The Innovation Station



MarketI'm another title

Value Propositions
To highlight the uniqueness in Virgin Galactics' offering, and in order to effectively critique their innovation we have decided to conduct indirect competitor analysis by outlining Ryanairs' contrasting business model. We believe this will show the differentiation between two service providers, of whom set alternate standards for customer experience.
With regards to value proposition, which can be defined as “the additional benefits the customer receives from a product/ service not offered by other competitors; a combination of the product and/or service and the price charged” there are specific differences which can be identified between Virgin Galactic and Ryanair. Firstly, Ryan Air offer a cheap, ‘no frills’ travel experience; their main focus and strategy is in terms of offering as much value to the customer as possible which comes in the form of cheap travel. Customers simply want to get from A-B and perceive value completely differently to Virgin Galactic customers. Contrasting this, Virgin Galactic focuses on offering a unique, once in a life time experience, where the real value lies in the overall customer experience. This is reflected in the price. The price for the Virgin Galactic experience is $250,000, whereas the average price for a Ryan air flight is £10. Although both offering a travel experience, we can see that it is clear that the overall value proposition is very different and that the two operate in different market segments.
In terms of markets, Virgin Galactic operates in a very niche market; wealthy people who have high levels of disposable income e.g. celebrities and CEO’s. Comparing this, Ryan Air operates within the mass market, targeting consumers looking for a cheap, no frills experience. The two businesses are operating at very different ends of the market.
Both Virgin Galactic and Ryan Air are using an existing product and marketing it to a new market. The spaceship is not a new concept to us, but the idea of ‘normal’ human beings paying to travel to space has never been on offer previously and the airplane is not a new concept; however, offering a low cost model was a completely new concept to the market. Both businesses have created a first mover advantage within completely different markets and have created a competitive advantage for themselves because of this.
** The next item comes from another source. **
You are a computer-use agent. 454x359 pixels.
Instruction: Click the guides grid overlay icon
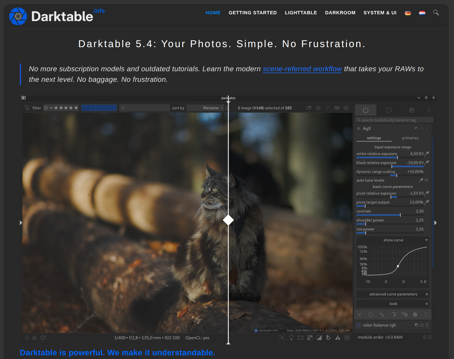point(347,338)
A value network is “a set of connections between organizations and/or individuals interacting with each other to benefit the entire group”. As Virgin Galactic is situated underneath the Virgin ‘Umbrella’ of other established and high quality products and services, it has managed to create a great value network due to establishing strong customer relationships and trust with suppliers. On the other hand, it is difficult for Ryan Air to create a strong value network as the only value it offers to its customer is cheap flights. With no added extras and all of the hidden extra costs, it makes it hard for customers to perceive any other value. Contrasting this, the Virgin Galactic experience, although $250,000 includes several added extras such as a three night stay in a luxurious hotel, transport to the airfield and meals to this so that the customer perceives additional value for money.